Editor’s note: Trainer Chris Ward recently earned Microsoft Lync Server certification. This is the 15th in a series of posts during which he’ll share his experiences and advice. 

Chris_LyncServerSeries_EMAILHey groovy guys and groovier gals! It’s the weekly Lync Factor blog post from yours truly, Chris Ward. Today, I want you to think through a little experiment. With all the bells and whistles Lync Server 2013 offers, it can quickly become overwhelming to you AND your end users.

So, relax your shoulders, maybe do a neck roll, and just think for a second. What’s the most important feature of Lync Server 2013?

Is it audio/visual communications? Does everyone need the capability to pick up their headset, click on the contacts icons, and have a conversation? What about video conferencing? In this scenario, your friend is the senior networking guru. You need bandwidth and lots of it. You also need it to be up with excellent Quality of Service (QoS). While other features can endure the occasional network hiccup, video is not as forgiving.

Is it web conferencing? Are you putting a bunch of effort into getting collaboration in place within your company? Quite frankly, this is something that many companies do quite well, therefore don’t require the set up and administration of Lync. However, having “presence” (seeing when and where things are available now and in the future) and the Office document collaboration can provide an incredible boost to productivity.  Lync 2013 handles both very well.  To make it happen though, you will need to consider having a strong Exchange guy/gal on your team.  Consider Office 365 if you don’t have that option.  Cloud infrastructure is another area to keep in mind.

Is it instant messaging? Do you want persistent chat groups available to help with collaboration?

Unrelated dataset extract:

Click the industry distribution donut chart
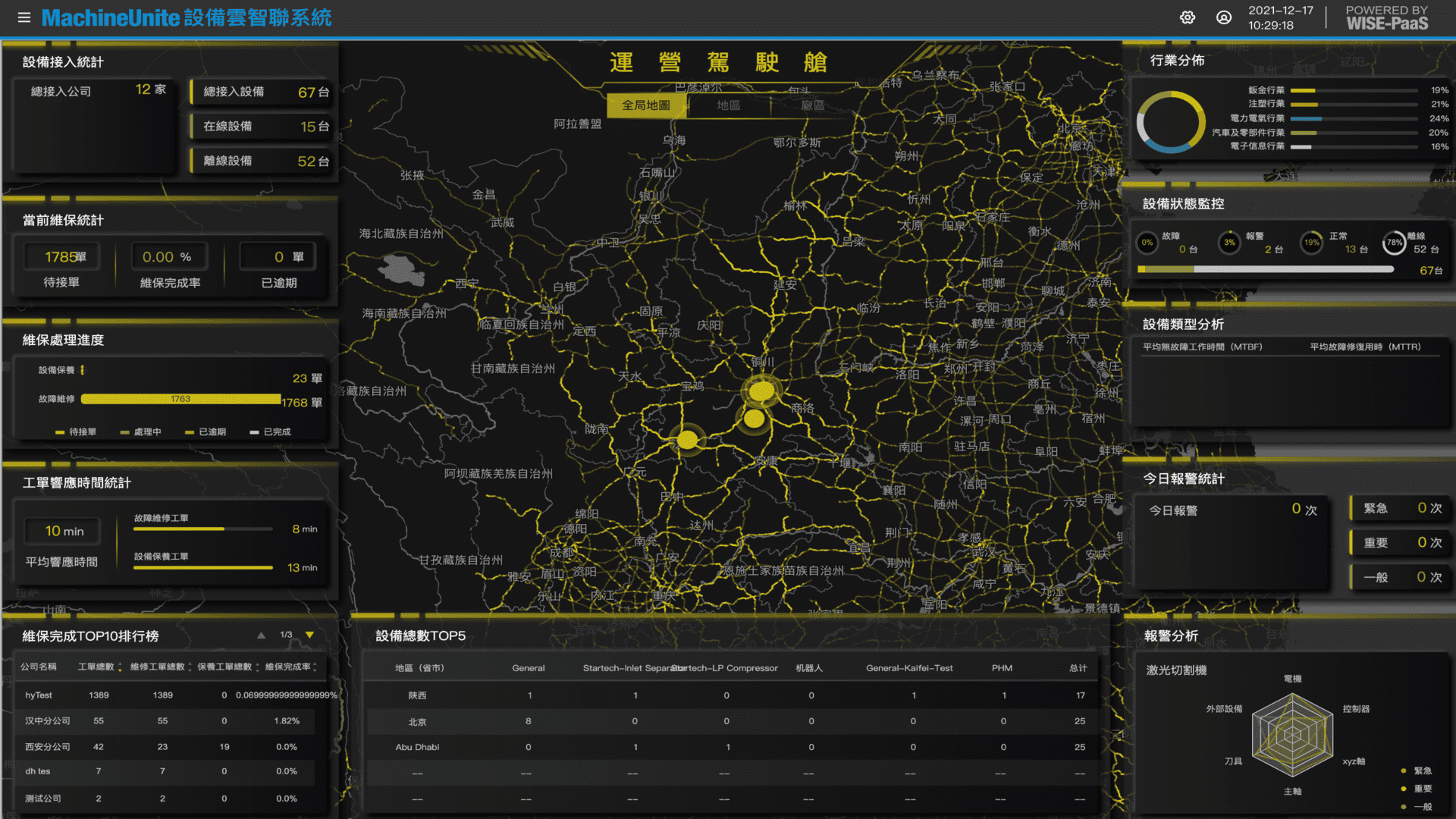 click(x=1170, y=122)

Lync 2013 is fantastic in this area, but you will need to set up user accounts that will administrate the “chat rooms,” and decide on whether you want public, private, or secret group rooms. It does take a bit more documentation and you’ll definitely need to keep an eye on things when employees leave or join a group.

So which feature is it? Believe it or not, the answer in my opinion is: The feature that you need the most at the moment.

I know. Trick question, right? However, think about what our lives as administrators really revolve around. We are constantly putting out fires and building things that then need tearing down later. So it’s important to understand the features of Lync Server 2013, and what the “gotchas” can be when administrating them.